Elle hocha imperceptiblement la tête. Les larmes de soulagement roulèrent d’elles-mêmes sur ses joues.
Peu à peu, l’état de Dacha s’améliorait. L’œdème se résorbait, sa respiration devenait plus régulière. Artiom resta auprès d’elle tout le temps : il lui apportait de l’eau, redressait son oreiller, ou simplement lui tenait la main.
Nina Viktorovna venait aussi. Elle pleurait, demandait pardon, jurait que c’était un accident.
— Ma petite, pardonne-moi, vieille idiote que je suis, — disait-elle en essuyant ses larmes. — J’avais oublié que tu ne peux pas manger de miel. Quelle mère je fais, de ne pas avoir fait attention ! Je suis coupable, je le sais… mais ce n’était pas volontaire, pas volontaire ! Crois-moi, même à mon pire ennemi je ne souhaiterais ça…
Les mots coulaient, entrecoupés de sanglots et de mouchoirs froissés. Mais, au milieu, s’échappa quand même autre chose :
— Dommage que les vacances soient gâchées… Artiom n’aurait pas dû refuser de partir avec moi.
Dacha écoutait en silence, mais un froid l’envahissait. Elle ne pouvait plus croire qu’il s’agissait d’un simple oubli.
Quand elle reprit des forces, Dacha osa enfin en parler à Artiom :
— Tu sais, Tioma, j’ai décidé que je n’irai plus chez ta mère. Et je ne mangerai plus rien de ce qu’elle prépare. Même si ça te blesse.
Artiom s’assit près d’elle, lui prit la main.
— Bien sûr. Moi non plus, je ne veux plus que tu y ailles.
Elle hocha la tête, des larmes brillant dans ses yeux.

— Merci d’être là.
Artiom serra plus fort sa main, comme s’il jurait de ne jamais la lâcher.
Ils rendirent les billets. Plus question de mer. Tous les jours, Artiom restait auprès de sa femme, oubliant travail et affaires.
— L’essentiel, c’est que tu sois en vie et en bonne santé, — dit-il à Dacha. — Les vacances… nous partirons dès que tu seras remise.
Nina Viktorovna appelait, prenait des nouvelles, venait avec des fruits et des jus, mais Dacha ne touchait plus à rien venant de ses mains.
Quand Dacha sortit de l’hôpital, Artiom la portait presque dans ses bras : il cuisinait, faisait le ménage, ne lui permettait pas de se fatiguer inutilement.
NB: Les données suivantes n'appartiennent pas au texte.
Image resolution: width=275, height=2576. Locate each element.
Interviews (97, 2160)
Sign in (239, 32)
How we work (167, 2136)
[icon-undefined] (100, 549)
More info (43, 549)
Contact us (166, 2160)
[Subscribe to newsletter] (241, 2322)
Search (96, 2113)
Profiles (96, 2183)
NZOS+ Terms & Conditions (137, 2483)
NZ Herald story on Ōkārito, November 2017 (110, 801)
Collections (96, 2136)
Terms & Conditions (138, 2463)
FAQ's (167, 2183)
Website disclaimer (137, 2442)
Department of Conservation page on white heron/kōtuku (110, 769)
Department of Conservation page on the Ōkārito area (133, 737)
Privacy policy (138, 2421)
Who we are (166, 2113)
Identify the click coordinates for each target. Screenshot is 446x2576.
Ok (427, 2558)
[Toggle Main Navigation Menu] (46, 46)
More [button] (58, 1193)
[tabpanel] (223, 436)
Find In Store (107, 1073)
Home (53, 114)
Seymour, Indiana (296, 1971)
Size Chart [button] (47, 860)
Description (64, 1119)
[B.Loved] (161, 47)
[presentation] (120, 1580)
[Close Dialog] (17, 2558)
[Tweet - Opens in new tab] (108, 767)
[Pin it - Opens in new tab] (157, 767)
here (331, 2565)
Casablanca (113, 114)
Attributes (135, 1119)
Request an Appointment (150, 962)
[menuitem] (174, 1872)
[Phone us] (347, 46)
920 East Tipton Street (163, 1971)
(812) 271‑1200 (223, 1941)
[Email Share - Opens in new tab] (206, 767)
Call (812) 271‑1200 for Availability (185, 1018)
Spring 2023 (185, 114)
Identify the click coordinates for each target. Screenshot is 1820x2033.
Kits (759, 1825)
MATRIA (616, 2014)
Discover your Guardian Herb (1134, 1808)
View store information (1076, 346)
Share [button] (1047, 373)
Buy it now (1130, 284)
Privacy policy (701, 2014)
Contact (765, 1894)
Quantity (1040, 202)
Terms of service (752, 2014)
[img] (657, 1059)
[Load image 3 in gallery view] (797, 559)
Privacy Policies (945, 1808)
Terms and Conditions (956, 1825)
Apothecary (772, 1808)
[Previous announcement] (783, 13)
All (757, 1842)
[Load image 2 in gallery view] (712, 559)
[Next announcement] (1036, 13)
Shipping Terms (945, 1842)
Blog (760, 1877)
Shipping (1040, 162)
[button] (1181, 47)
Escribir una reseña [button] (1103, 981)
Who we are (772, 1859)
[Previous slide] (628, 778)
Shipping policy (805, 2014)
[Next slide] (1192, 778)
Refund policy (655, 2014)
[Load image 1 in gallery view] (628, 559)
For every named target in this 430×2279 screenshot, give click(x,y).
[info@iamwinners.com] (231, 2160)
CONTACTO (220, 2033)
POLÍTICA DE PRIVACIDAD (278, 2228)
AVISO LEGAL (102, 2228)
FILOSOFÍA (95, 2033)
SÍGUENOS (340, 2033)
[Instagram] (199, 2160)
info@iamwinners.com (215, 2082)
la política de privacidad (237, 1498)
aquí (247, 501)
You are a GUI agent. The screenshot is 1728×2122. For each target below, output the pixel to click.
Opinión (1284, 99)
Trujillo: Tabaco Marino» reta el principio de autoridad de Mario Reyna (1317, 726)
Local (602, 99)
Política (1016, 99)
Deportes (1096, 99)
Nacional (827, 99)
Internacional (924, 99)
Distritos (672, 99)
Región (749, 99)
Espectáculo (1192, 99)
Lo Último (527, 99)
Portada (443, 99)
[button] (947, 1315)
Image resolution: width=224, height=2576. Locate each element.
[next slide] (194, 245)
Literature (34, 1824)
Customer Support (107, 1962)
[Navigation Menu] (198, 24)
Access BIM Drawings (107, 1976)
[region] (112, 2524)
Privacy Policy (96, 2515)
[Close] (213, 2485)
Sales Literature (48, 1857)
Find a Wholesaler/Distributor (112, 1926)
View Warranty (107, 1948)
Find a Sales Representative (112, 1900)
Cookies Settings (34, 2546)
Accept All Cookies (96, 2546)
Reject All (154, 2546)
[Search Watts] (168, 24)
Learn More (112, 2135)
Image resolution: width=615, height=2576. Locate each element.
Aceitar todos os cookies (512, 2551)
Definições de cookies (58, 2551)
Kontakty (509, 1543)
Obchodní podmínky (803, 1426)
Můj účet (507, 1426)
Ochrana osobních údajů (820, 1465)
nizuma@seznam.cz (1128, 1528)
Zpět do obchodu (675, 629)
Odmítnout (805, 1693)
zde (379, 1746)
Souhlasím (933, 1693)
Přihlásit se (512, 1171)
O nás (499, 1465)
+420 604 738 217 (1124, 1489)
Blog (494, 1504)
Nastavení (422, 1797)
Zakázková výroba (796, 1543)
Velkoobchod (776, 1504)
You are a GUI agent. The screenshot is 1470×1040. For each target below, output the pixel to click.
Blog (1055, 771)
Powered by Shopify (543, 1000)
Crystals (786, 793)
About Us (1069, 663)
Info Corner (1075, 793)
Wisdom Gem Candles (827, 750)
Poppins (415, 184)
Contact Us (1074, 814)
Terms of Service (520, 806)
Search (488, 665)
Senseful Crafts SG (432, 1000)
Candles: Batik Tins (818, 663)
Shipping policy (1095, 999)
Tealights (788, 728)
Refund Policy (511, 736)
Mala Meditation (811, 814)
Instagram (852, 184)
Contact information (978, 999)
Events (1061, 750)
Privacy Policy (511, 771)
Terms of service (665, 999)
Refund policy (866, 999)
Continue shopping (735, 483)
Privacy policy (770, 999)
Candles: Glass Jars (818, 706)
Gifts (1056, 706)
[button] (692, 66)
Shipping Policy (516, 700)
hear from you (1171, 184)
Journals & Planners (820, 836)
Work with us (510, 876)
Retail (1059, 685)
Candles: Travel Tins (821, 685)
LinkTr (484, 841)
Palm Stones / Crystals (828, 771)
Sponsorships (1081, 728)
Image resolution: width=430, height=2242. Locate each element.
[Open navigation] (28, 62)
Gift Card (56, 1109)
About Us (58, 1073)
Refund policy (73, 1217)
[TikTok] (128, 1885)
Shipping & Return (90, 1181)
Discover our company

Peu à peu, Dacha reprenait des forces : le soir, elle se promenait avec Artiom, retrouvait le goût des petites choses — le parfum des tilleuls dans le parc, un film amusant, un livre nouveau. Elle ne parlait même plus de la mer, mais un soir, Artiom s’approcha d’elle, le téléphone à la main :
— Regarde ce que j’ai trouvé. Il y a de bons séjours pour août. On a encore le temps.
— Tu es sérieux ? — dit-elle, les yeux écarquillés.
— Absolument. Je ne veux pas que cet été reste dans nos souvenirs comme seulement hôpital et larmes. Nous avons mérité nos vacances.
Et les voilà déjà, marchant main dans la main sur une promenade animée. Une brise tiède faisait danser malicieusement ses cheveux, le ressac apaisant effaçait toute pensée inutile, invitant à une douce légèreté. Dacha ôta ses sandales et s’avança pieds nus sur le sable chaud.
— Voilà, c’est ça, le bonheur ! — dit-elle en riant.
Ils passèrent une semaine au bord de la mer. Ils se baignaient, prenaient le soleil, faisaient des photos. Pour la première fois depuis longtemps, Dacha se sentait libre et vraiment heureuse.